Many legacy enterprise software vendors are jumping on the cloud computing bandwagon and position their legacy software offering as a SaaS solution. We at SAManage have been long advocating that not all SaaS offerings are created equal and that there are significant benefits to customers that understand why its important to explore if the SaaS vendor they consider offers a “true SaaS” or not (hint- its about the cost structure and your TCO).
Multi-tenant (or as I refer to as 1 product, 1 version) – ALL products are running on the same code base, leveraging the exact same infrastructure stack with ALL customers running the SAME version AT ALL TIMES.
This is important for customers as it demonstrates that the vendor is focusing his resources on a single code base and does not have to support multiple releases/different products. Its also happen to be the product YOU use and not one of the other products you don’t care about.
Seamless upgrades – New enhancements are automatically available (in the Cornerstone case, on a quarterly basis). Nothing is required of the customer to install, deploy or take advantage of the updates.
Anyone who has been administrating enterprise software products knows the pain involved with continuously upgrading to the latest version. When using a “hosted” offering (aka fake-SaaS) someone still has to upgrade the product to the latest release, and even if the vendor takes on that responsibility, it means that the cost of that effort would eventually find its way into your subscription fee. And when that cost goes up, so does your subscription fee.
Fully configured – Any modifications or changes are managed through configuration and not via changes to the actual code (also known as customization)

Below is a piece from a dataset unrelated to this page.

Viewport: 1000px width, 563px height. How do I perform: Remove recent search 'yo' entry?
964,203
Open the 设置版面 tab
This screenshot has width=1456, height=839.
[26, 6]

Fully managed – The vendor manages all aspects of the infrastructure including backup, disaster recovery, etc.
Self-provisioning – Simply stated, the customer can deploy and change the system without dependency on the vendor to make changes (to be clear, most customer still require some level of service from the vendor to accelerate deployment and leverage best practices)
To me this is the easiest way to separate the man from the boys. If your SaaS vendor can not offer you self-provision and online free trial, and if they have to “onboard” you by manually setting up an “instance” or a “hosted account” for you, than its because they don’t have a Multi-Tenant architecture. Again, its not about the technology or architecture, but about the cost involved with setting up and operating that instance, which will find its way into your subscription fee.